I’ve always liked the cartoon depicting the man who shows up at church only once a year on Easter Sunday. Exiting the church at the close of the service, the man grabs the preacher’s hand and complains, “Every time I come to church, you always preach on the same topic.”
As thousands make their way to church this Easter Sunday, some will be regular attenders; some will arrive for their yearly visit, but all encounter the same challenge: hearing the same story without it becoming a ho-hum moment.
I teach an Old Testament class to mainly first-year college students. At first, I was surprised at how many didn’t know stories from the Bible with which I’m so familiar. But, I had forgotten how many years I had been reading those stories; many were strange to my ears at their age, too.
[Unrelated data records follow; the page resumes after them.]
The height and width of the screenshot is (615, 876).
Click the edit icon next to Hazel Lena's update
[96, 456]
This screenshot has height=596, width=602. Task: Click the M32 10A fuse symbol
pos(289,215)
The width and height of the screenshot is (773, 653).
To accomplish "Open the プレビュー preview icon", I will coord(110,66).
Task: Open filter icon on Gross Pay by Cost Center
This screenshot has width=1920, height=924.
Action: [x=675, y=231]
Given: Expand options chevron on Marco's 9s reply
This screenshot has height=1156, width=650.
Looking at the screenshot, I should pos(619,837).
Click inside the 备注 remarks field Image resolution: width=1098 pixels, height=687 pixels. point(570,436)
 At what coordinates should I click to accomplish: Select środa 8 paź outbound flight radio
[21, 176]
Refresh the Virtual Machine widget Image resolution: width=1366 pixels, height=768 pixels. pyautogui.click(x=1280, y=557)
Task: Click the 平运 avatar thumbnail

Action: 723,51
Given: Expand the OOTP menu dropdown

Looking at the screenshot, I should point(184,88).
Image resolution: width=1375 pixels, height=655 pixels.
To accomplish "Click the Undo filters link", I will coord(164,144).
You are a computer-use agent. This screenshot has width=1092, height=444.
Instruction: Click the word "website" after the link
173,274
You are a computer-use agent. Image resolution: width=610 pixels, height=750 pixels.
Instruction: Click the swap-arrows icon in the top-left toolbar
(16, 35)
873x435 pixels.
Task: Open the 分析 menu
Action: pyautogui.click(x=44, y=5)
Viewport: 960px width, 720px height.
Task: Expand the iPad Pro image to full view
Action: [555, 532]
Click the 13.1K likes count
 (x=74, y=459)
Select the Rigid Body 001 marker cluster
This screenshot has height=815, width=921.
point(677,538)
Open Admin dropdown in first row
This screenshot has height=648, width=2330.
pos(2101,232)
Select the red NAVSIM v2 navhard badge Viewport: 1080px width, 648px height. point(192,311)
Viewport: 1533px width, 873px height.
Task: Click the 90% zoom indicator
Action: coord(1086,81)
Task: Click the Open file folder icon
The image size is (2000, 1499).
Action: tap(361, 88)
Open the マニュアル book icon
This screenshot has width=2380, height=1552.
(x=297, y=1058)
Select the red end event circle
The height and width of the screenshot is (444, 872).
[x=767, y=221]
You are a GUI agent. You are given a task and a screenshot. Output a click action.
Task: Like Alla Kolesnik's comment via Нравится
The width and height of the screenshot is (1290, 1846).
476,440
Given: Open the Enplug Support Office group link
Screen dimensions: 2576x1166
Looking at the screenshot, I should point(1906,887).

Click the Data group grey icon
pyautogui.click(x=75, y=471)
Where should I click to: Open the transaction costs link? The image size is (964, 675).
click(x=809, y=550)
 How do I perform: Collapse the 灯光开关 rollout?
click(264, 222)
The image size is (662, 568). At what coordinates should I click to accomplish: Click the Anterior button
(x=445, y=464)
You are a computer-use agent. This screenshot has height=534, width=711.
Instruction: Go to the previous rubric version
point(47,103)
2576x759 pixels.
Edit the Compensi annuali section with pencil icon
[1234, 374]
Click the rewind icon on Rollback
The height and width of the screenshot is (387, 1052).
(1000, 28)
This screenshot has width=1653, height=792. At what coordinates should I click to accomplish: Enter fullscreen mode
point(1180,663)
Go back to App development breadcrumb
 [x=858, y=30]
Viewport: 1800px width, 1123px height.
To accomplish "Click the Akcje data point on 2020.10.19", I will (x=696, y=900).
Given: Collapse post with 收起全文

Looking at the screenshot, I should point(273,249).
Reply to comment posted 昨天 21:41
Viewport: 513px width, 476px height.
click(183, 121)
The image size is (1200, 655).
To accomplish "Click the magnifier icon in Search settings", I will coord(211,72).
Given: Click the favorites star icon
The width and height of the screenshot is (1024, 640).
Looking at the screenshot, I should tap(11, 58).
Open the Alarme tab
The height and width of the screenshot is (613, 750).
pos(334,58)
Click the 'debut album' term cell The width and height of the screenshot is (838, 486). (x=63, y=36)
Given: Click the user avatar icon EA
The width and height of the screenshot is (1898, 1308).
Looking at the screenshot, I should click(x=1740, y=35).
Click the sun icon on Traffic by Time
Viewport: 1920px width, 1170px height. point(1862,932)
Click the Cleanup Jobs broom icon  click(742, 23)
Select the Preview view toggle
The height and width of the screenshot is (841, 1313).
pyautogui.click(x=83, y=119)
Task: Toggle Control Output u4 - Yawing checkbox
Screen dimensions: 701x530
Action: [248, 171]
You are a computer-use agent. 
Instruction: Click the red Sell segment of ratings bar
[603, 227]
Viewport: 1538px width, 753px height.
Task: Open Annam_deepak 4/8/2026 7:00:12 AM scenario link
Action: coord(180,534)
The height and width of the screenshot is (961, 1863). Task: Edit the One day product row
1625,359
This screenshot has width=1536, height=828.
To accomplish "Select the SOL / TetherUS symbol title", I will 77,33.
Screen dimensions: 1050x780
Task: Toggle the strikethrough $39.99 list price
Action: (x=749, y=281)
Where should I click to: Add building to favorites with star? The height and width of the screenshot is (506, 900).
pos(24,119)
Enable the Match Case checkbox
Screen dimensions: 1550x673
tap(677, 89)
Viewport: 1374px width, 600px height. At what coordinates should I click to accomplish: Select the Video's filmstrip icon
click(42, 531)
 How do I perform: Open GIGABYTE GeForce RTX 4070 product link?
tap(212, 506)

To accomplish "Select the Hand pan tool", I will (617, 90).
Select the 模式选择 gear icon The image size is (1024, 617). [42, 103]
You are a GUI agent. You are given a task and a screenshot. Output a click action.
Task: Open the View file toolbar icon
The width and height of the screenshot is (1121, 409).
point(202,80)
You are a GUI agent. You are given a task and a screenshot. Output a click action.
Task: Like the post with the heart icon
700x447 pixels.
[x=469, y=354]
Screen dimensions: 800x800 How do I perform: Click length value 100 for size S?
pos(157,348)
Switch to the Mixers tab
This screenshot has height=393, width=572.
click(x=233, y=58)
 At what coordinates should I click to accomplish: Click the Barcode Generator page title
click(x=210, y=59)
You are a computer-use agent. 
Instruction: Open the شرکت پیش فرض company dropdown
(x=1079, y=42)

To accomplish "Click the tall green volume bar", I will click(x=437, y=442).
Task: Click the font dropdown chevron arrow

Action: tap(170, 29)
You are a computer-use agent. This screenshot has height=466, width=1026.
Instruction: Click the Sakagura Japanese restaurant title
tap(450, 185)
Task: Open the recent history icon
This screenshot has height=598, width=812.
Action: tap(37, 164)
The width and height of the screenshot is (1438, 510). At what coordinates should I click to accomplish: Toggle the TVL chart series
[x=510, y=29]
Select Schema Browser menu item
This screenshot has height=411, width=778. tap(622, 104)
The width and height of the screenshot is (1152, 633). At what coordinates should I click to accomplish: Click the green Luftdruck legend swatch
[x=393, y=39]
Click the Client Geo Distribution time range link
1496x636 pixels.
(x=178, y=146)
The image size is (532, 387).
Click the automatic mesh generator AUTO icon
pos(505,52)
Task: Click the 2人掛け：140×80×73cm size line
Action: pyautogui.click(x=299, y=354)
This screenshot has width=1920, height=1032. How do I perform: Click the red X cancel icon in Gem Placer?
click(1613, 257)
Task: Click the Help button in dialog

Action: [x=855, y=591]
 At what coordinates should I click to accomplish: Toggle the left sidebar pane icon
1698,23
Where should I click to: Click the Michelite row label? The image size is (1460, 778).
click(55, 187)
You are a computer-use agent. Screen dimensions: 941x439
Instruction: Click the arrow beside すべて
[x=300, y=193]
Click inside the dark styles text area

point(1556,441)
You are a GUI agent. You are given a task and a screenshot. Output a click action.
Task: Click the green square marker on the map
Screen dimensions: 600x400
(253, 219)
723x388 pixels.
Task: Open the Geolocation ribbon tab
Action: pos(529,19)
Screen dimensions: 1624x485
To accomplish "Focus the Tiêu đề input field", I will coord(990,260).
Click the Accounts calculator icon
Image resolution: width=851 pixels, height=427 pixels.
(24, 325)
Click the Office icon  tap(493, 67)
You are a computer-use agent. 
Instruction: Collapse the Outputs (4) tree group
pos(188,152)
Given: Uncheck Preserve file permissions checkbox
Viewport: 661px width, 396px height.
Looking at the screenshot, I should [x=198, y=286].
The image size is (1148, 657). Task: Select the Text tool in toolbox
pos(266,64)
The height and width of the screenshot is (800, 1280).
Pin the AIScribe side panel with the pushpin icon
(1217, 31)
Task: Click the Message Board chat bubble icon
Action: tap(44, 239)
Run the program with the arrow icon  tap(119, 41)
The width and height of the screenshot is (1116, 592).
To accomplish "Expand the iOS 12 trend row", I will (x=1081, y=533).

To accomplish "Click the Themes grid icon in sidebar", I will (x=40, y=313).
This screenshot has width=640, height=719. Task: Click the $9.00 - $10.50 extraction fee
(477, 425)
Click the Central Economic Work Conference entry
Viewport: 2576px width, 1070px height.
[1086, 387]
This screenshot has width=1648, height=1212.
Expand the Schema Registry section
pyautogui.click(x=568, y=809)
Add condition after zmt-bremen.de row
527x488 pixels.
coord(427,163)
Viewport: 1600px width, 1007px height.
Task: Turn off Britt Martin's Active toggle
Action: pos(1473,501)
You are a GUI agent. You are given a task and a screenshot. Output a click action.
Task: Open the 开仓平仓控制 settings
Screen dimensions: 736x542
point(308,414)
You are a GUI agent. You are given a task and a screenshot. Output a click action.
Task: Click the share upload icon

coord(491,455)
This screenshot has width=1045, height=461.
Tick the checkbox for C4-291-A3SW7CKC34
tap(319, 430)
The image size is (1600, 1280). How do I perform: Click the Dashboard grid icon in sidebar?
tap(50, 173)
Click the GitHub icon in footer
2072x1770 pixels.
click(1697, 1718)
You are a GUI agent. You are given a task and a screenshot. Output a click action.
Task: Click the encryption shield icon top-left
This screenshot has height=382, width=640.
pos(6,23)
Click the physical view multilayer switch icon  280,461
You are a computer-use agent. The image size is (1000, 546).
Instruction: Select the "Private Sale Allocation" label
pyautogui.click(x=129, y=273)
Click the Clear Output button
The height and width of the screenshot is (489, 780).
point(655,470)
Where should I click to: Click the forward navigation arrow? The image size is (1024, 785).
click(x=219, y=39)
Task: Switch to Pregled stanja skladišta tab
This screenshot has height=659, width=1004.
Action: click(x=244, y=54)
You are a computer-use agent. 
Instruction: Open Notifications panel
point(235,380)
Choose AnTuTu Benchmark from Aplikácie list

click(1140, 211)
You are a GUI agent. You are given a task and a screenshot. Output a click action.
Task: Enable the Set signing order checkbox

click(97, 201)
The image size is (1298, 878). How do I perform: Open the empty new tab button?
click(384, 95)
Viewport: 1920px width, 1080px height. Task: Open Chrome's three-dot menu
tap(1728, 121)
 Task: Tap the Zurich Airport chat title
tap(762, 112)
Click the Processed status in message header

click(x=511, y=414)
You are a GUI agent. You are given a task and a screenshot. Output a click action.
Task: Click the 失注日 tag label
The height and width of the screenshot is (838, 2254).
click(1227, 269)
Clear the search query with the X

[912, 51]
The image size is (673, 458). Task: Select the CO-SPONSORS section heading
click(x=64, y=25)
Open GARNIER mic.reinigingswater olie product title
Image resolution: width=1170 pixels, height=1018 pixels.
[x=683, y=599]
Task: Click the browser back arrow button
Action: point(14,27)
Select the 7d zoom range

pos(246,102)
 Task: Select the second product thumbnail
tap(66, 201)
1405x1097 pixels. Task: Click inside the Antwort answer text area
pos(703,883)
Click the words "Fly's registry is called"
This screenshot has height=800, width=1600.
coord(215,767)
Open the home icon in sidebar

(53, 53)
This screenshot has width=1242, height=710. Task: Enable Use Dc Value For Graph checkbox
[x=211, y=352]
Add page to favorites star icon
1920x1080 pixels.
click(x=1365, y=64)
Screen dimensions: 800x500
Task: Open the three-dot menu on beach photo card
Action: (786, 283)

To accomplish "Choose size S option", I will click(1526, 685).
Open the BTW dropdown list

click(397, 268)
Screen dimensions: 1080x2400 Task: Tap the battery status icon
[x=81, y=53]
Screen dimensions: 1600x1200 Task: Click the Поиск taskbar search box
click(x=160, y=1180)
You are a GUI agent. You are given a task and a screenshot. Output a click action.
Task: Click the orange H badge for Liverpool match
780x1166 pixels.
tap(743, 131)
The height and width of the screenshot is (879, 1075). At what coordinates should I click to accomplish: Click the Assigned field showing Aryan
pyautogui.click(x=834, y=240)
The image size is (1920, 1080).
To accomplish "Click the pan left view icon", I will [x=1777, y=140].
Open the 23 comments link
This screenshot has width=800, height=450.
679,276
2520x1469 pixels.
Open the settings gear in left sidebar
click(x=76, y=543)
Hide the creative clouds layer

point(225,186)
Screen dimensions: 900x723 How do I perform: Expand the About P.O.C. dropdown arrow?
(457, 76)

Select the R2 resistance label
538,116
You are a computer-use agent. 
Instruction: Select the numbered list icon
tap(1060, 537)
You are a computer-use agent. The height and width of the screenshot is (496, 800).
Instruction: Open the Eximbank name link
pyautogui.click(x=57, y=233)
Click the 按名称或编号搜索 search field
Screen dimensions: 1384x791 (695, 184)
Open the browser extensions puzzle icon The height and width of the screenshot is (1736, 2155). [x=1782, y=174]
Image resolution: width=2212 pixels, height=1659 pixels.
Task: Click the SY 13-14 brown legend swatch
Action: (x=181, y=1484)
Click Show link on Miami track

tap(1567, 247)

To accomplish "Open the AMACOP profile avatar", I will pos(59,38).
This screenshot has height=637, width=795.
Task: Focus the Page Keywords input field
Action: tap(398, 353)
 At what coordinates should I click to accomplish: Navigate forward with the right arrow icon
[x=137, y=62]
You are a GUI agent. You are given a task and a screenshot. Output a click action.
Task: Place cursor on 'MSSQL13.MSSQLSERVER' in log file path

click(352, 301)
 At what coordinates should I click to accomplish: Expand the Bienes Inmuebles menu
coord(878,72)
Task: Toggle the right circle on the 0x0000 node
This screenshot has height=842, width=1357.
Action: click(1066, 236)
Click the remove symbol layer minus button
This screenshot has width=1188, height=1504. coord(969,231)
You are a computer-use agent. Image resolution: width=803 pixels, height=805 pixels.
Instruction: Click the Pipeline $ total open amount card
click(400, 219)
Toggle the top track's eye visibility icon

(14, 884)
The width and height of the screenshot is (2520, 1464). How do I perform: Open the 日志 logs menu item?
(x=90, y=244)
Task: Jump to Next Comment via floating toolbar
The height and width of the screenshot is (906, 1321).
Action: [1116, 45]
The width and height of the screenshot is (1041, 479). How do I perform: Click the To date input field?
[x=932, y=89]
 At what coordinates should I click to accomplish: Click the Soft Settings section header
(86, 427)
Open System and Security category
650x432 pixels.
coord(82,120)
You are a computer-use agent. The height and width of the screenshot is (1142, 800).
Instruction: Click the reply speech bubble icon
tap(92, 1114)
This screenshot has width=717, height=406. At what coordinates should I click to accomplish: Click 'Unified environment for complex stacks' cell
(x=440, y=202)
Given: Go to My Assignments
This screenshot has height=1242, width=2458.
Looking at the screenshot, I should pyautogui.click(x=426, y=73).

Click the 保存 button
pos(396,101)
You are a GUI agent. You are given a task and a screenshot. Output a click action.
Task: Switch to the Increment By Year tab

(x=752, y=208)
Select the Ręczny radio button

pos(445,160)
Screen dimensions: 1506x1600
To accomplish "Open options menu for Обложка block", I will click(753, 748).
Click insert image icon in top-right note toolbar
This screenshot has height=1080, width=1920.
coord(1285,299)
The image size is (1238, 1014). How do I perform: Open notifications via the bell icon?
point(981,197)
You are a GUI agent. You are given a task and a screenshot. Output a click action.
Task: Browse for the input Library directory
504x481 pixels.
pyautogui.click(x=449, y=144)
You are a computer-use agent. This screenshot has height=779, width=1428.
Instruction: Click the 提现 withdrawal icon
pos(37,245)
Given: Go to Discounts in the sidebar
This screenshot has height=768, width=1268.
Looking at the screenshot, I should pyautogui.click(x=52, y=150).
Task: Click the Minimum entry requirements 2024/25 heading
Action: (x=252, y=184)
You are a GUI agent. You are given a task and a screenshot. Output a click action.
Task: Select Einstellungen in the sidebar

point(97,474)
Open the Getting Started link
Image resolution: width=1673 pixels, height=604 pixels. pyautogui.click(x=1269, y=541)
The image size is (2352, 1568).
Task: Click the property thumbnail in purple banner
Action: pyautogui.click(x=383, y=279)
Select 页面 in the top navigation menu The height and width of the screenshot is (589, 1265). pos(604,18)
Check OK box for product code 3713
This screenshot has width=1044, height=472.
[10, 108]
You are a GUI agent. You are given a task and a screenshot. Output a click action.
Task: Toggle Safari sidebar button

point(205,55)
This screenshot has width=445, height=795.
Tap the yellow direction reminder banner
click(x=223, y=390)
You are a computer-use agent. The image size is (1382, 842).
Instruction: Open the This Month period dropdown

I took advantage of the opportunity and told the stories, leaving open how some of them ended. When possible, I get to the story’s climax, then leave it to the students to find the ending. “Will Uriah the Hittite carry his own death warrant back to the battlefield, allowing King David to hide his adultery with Uriah’s wife, Bathsheba?” “Will Solomon allow one of the two women claiming the same baby to cut the infant in two?” As I tell the stories, I notice some eyes widen with anticipation; some even lean forward. Of course, some still have that early-afternoon-after-lunch-glaze over their eyes. I focus on the ones with bright eyes. It’s invigorating to see them hanging in suspense, anticipating the rest of the story.
The trouble with most everyone this Easter Sunday is we’ve heard the rest of the story many times; at least we know it’s a good ending, or we wouldn’t be there in the first place.
But this is not an entirely bad thing.
Knowing the ending need not spoil the thrill of the story.
I’ve been reading Charles Dickens’s A Tale of Two Cities. When I started reading it, I watched a short video on the book. The trouble is that the video didn’t give me the spoiler alert before telling me how the story ended. So now, I’m reading the story, even as I know its ending.
Then, I went ahead and started reading chapter analyses. The good thing is that those summaries clue me into literary devices Dickens uses that I would have missed. And I can slow down and appreciate the storyline rather than racing through it to find out what happens to Charles Darnay.
Can we receive the Easter story with the same anticipation as the person who doesn’t know if Ehud’s double-edged sword takes out the oppressive King Eglon in the Book of Judges?
Maybe not, but we can yet receive the Truth, perhaps in ways we hadn’t anticipated, for the Lord may surprise us, showing up in ways we hadn’t anticipated. And we can more deeply appreciate the nuances in the story as I do with Dickens’ novel.
Some truths grow more profound the more we hear them, and the more deeply they penetrate our lives, the more we tend to open ourselves to them, making transformation possible. Knowing He is risen, our hearts still beat fast as we anticipate the moment we proclaim, “He is risen!”
A Sunday School teacher had just finished telling her third graders about how Jesus was crucified and placed in a tomb.
Then, wanting to share the excitement of the resurrection, she asked: “And what do you think were Jesus’ first words when He came out of that tomb?”
A little girl in the back of the room shot her arm into the air, leaped to her feet, and shouted excitedly, “I know, I know!”
“Good,” said the teacher, “Tell us, what did he say?”
Extending her arms high into the air, she said: “TA-DA!”
She had it right. Sunday is the day we can, in unison, join Christ in saying, “TA-DA!”
No wonder the preacher proclaims the same message every year.